**課題**: 下に示す外科医グレーフェについての解説文を、最後の文の後から書き継いでください。

ブリタニカ国際大百科事典 小項目事典 「グレーフェ」の意味・わかりやすい解説
グレーフェ
Graefe, Karl Ferdinand von
[没]1840.7.4. ハノーバー
ポーランド生れのドイツの外科医,軍医。 1810~40年,新設ベルリン大学外科の主任教授となったが,13年以降は軍医総監として従軍することが多かった。 16年ドイツで最初の口蓋縫合を行い,18年には 16世紀イタリアで行われていた造鼻術を復興し,上腕の皮膚を用いていたイタリア式を前額の皮膚を用いるインド式に修正した。また,帝王切開術を完成し,22年には腕頭動脈の結紮 (けっさつ) にも成功した。ドイツ外科手術の先駆者で,形成外科手術の父といわれ,その子,F.グレーフェとともに医学一家として知られている。

**データ**:

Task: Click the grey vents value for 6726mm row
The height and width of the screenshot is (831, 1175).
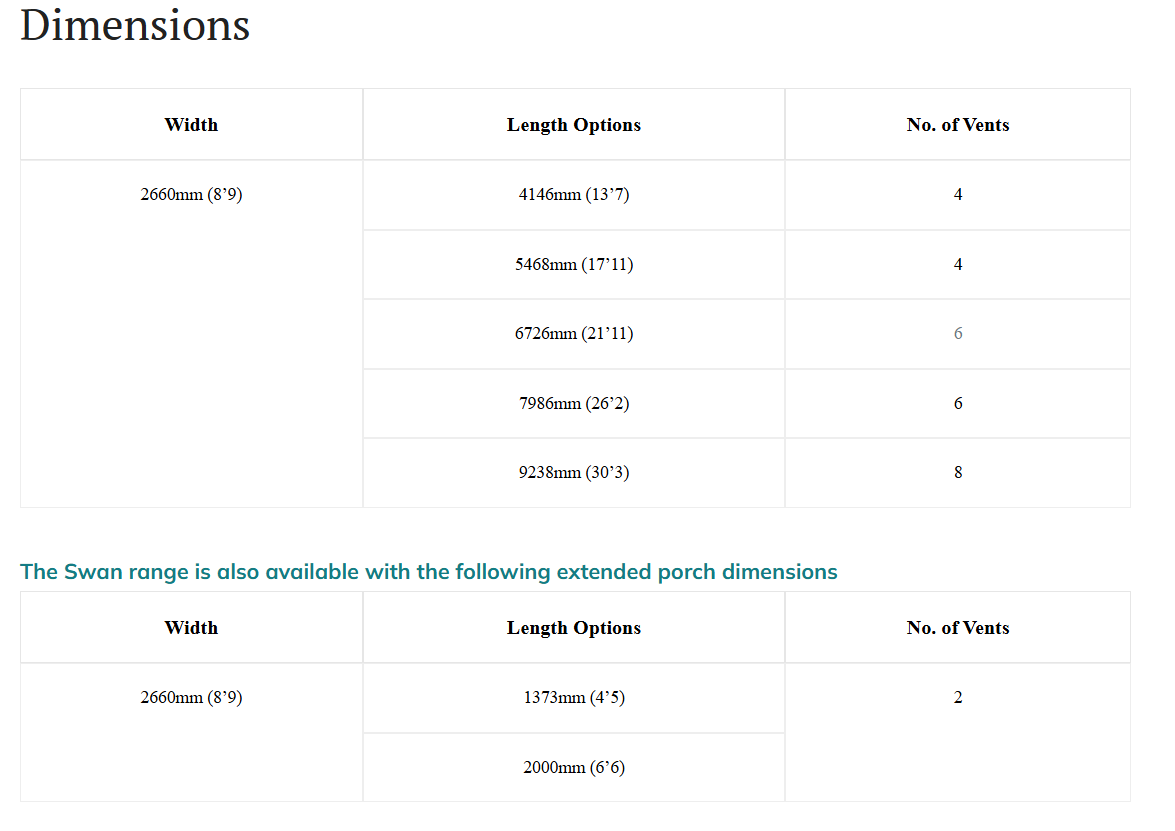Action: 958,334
...
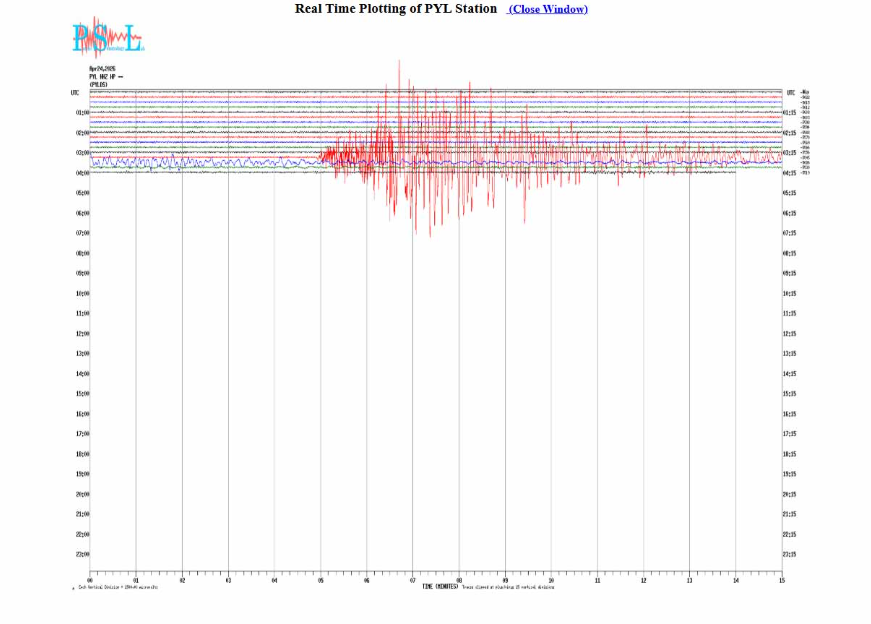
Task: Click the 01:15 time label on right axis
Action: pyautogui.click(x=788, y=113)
---
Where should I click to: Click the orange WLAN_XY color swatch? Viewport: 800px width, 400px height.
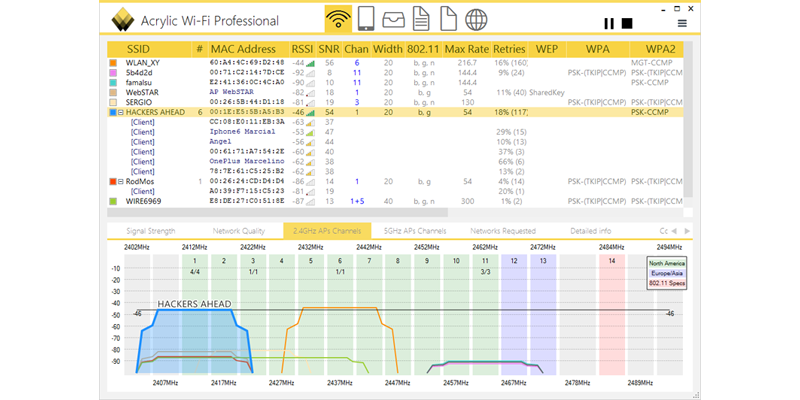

**解答**:
グレーフェ
Graefe, Friedrich Wilhelm Ernst Albrecht von
[没]1870.7.20. ベルリン
ドイツの眼科学者。 K.グレーフェの子。 1866年ベルリン大学教授。緑内障,虹彩炎,虹彩脈絡膜炎の治療に虹彩切除を採用したほか,斜視手術の考案,交感性眼炎の記載,脳障害に伴う失明や視力の減退は視神経炎と関係するという指摘などの業績がある。近代眼科学の創始者,眼科手術の開拓者といわれている。なお,眼球突出性甲状腺腫では,下を見る際に上眼瞼が眼球の動きについていかないが,この現象はグレーフェの症候と呼ばれている。